Age and Gender Stereotypes
February 9th, 2009 by Lukas BiewaldA while back we built the website FaceStat, where you can upload a picture of yourself and find out what kind of first impression you would make to a stranger on the internet, and also judge others in kind.
To date, we’ve collected more than ten million judgments on over one hundred thousand faces. On a lazy Saturday afternoon, we finally dumped the data and played around with it.
Aggregating millions of these snap decisions tells us a lot about our own biases in surprising ways.
For example, you might think that 20-year-olds would be judged as most attractive. However, in this data babies are most attractive, with another peak around 26. After a dip from 40-50, attractiveness starts to increase again.

We have far more data on people between 18-40 on our website, which explains the tighter error bars.
Women are judged as much more trustworthy than men, with the lowest scores for adolescent males. Interestingly, there is a large jump in trustworthiness for both men and women between 20 and 30, and between 50 and 60:

Children and old people are judged as more intelligent, with males in their twenties getting the lowest scores.

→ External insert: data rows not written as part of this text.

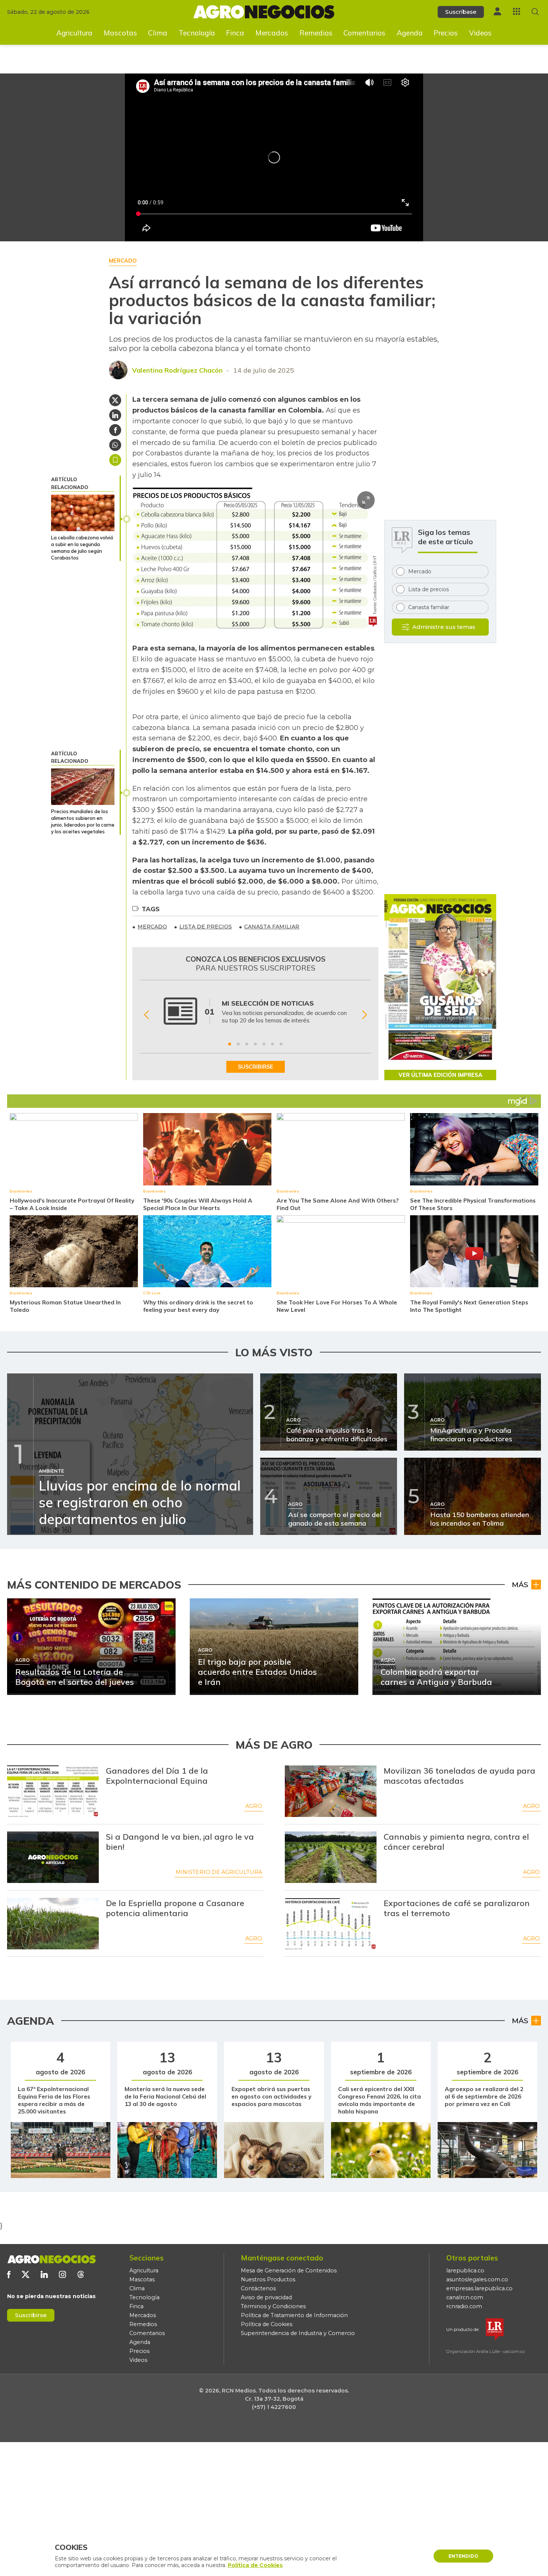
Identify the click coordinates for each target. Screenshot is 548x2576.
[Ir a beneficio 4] (255, 1044)
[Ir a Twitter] (25, 2274)
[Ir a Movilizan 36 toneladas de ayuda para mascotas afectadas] (331, 1791)
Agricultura (74, 32)
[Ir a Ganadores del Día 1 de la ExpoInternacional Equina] (53, 1791)
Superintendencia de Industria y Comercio (298, 2333)
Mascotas (120, 32)
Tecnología (197, 32)
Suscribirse (31, 2315)
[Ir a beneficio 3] (246, 1044)
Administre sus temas (443, 626)
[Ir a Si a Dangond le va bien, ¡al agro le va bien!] (53, 1857)
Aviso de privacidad (266, 2297)
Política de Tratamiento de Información (294, 2315)
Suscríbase (460, 11)
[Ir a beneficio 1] (229, 1044)
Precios (446, 32)
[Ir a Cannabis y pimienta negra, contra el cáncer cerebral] (331, 1857)
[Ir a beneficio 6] (272, 1044)
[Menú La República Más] (516, 11)
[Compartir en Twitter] (115, 400)
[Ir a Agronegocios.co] (51, 2259)
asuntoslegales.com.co (477, 2279)
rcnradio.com (464, 2306)
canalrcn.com (464, 2297)
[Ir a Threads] (80, 2274)
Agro (253, 1806)
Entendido (463, 2556)
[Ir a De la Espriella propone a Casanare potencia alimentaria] (53, 1923)
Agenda (410, 32)
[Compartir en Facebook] (115, 430)
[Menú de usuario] (497, 11)
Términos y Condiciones (273, 2306)
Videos (480, 32)
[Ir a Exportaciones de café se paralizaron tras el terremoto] (331, 1923)
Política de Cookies (266, 2324)
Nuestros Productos (268, 2279)
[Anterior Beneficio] (146, 1015)
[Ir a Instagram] (62, 2274)
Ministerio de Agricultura (219, 1872)
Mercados (271, 32)
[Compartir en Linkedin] (115, 415)
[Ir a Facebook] (8, 2274)
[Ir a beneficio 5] (263, 1044)
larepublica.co (465, 2270)
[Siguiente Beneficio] (364, 1015)
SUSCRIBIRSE (255, 1066)
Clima (157, 32)
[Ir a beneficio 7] (281, 1044)
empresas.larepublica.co (479, 2288)
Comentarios (364, 32)
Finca (235, 32)
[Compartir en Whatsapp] (115, 445)
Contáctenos (258, 2288)
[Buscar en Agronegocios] (535, 12)
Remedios (316, 32)
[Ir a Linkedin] (44, 2274)
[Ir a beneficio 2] (238, 1044)
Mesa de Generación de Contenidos (289, 2270)
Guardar (115, 460)
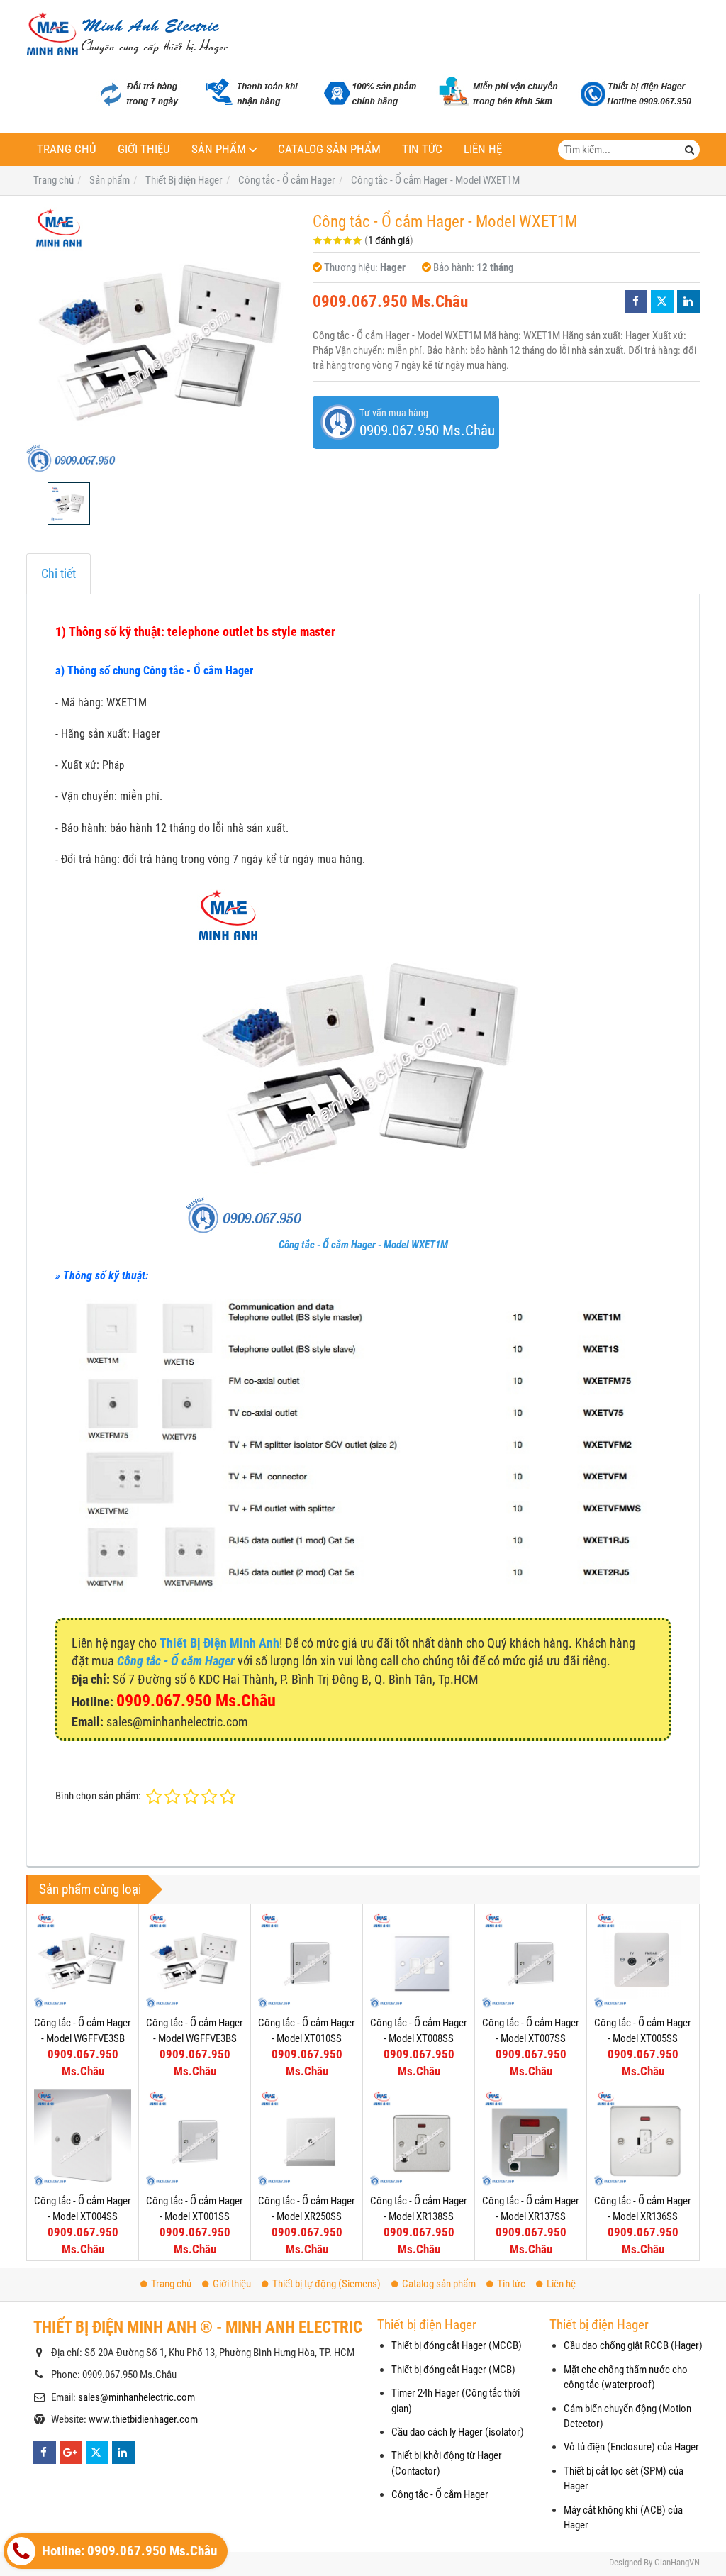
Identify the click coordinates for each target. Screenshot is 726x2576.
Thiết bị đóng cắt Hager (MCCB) (456, 2345)
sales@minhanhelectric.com (136, 2397)
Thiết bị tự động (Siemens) (326, 2283)
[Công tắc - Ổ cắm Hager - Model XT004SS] (82, 2138)
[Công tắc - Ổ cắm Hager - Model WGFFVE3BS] (194, 1960)
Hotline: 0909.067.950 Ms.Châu (128, 2551)
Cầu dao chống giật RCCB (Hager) (633, 2345)
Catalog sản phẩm (329, 149)
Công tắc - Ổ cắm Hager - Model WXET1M (363, 1244)
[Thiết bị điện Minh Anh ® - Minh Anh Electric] (127, 34)
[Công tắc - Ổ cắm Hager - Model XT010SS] (306, 1960)
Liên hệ (483, 149)
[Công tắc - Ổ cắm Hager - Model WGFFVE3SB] (82, 1960)
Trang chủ (66, 149)
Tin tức (422, 149)
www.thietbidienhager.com (143, 2419)
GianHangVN (677, 2562)
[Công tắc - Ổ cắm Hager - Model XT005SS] (642, 1960)
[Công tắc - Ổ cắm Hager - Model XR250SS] (306, 2138)
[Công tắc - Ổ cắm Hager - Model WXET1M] (162, 339)
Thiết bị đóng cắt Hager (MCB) (453, 2369)
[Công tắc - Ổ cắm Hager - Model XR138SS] (418, 2138)
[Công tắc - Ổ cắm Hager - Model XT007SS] (530, 1960)
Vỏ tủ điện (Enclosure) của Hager (631, 2447)
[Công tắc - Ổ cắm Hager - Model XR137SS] (530, 2138)
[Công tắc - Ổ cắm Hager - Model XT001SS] (194, 2138)
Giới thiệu (144, 149)
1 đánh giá (389, 240)
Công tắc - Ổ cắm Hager (439, 2494)
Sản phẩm (218, 149)
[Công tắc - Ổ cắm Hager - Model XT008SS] (418, 1960)
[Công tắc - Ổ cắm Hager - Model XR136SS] (642, 2138)
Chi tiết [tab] (58, 573)
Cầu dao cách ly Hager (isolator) (457, 2432)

As men and women get older they are thought to be more and more conservative. It’s interesting that young women are perceived as more liberal than young men, but the gap disappears after 25.

A few more details on the above.
- FaceStat has more female than male users. Users both upload faces and also judge others. Judgments were collected over the last eight months. All faces have at least 100 judgments each.
- We grouped faces by perceived age, one bin per year, and plotted one point for the average value of the attribute. The y-axis is normalized: centered on the average face rating, with tick marks for +/- 1 standard deviation across faces.
- Error bars are 95% confidence intervals, though omitted on small sized bins where they would be extremely large. In some sense they are too large (too conservative), since each age year is treated separately. The line is a loess fit.
Finally, here’s a scatterplot matrix of the attributes. Every pair of attributes has two graph panels. The bottom-left panels are smoothed scatterplots that show the density of faces in that attribute pair’s space. The top-right corrgram panels show Pearson correlations: blue means the two attributes are positively correlated, and red means negatively correlated. Unlike the above graphs, genders are not separated, and values are not normalized.
There’s a story in each panel. Looking at the attributes in the middle, we see that conservativeness, wealth, intelligence, and trustworthiness all seem to go together. Intoxication has lots of red panels: it’s anticorrelated with all of them. Age would go along being correlated with all these things, except that extreme youth gets high intelligence and trustworthiness marks. Attractiveness is more complex too: it sometimes goes down at the extremes. Perceived political moderates look more attractive compared to liberals and conservatives; similarly, you’re hot if you look moderately smart or rich, but hideously high wealth and intelligence are a little less attractive.
(On the age-attractiveness scatterplot, note the “old beautiful people” effect seems to weaken compared to the gender breakdown graphs earlier in this post. Simpson’s Paradox?)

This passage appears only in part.